Task prompt: In the lines below, look for "computer". Copy each line where it appears.

(Stored data)
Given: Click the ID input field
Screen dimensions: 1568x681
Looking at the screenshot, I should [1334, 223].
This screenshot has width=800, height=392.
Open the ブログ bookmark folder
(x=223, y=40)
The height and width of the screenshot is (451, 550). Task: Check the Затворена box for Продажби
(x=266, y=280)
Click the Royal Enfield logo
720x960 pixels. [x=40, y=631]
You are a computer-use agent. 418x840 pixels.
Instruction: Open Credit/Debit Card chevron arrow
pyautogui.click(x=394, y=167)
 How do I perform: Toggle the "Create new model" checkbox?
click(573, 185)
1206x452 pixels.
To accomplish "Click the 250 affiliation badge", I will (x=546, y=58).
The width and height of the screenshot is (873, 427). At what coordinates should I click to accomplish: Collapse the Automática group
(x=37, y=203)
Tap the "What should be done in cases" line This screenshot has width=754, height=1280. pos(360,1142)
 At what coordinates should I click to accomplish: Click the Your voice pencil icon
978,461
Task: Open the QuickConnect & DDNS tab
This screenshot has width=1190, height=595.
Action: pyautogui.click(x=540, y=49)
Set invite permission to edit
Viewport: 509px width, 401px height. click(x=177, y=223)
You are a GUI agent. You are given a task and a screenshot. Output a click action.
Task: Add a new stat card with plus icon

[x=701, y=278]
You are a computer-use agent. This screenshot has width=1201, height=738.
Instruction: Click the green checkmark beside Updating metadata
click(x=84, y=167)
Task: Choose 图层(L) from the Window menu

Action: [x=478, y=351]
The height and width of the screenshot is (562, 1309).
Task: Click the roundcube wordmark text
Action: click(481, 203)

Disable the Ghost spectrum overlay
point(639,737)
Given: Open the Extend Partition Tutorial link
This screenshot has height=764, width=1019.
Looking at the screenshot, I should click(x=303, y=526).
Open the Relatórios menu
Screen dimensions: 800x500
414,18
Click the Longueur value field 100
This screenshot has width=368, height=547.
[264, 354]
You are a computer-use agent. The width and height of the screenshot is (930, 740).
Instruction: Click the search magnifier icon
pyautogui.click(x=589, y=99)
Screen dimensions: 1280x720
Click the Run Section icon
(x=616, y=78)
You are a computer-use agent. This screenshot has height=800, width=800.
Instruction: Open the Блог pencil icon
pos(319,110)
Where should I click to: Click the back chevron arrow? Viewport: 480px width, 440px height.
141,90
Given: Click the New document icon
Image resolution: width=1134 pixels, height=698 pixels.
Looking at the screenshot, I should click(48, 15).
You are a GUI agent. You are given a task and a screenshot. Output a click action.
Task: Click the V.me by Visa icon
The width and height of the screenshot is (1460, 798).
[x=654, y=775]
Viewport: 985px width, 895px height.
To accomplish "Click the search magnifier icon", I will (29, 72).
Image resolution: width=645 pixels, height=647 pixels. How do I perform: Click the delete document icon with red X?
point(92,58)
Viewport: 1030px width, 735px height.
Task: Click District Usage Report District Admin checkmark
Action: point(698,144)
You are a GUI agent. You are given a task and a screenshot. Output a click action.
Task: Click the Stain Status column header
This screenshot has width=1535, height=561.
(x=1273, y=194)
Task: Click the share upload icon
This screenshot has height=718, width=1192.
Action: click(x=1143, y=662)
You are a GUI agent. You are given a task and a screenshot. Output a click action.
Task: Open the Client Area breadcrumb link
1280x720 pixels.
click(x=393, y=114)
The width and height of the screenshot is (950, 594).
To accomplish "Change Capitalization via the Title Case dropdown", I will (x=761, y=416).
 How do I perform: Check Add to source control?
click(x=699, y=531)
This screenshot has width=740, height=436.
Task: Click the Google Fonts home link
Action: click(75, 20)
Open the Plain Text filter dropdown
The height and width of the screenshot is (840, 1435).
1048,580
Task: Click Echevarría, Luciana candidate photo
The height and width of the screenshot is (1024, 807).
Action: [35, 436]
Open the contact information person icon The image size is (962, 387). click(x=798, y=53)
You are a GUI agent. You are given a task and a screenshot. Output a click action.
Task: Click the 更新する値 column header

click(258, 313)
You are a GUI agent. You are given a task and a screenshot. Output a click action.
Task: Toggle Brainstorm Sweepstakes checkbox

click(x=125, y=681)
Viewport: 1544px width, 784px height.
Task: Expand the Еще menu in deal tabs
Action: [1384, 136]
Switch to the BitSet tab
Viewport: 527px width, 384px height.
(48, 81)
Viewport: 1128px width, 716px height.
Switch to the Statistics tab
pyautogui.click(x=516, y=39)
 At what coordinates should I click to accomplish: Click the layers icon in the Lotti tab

Solution for this task:
You are a computer-use agent. 418x840 pixels.
You are a computer-use agent. This screenshot has width=1201, height=738.
You are a computer-use agent. The width and height of the screenshot is (930, 740).
You are a computer-use agent. This screenshot has height=800, width=800.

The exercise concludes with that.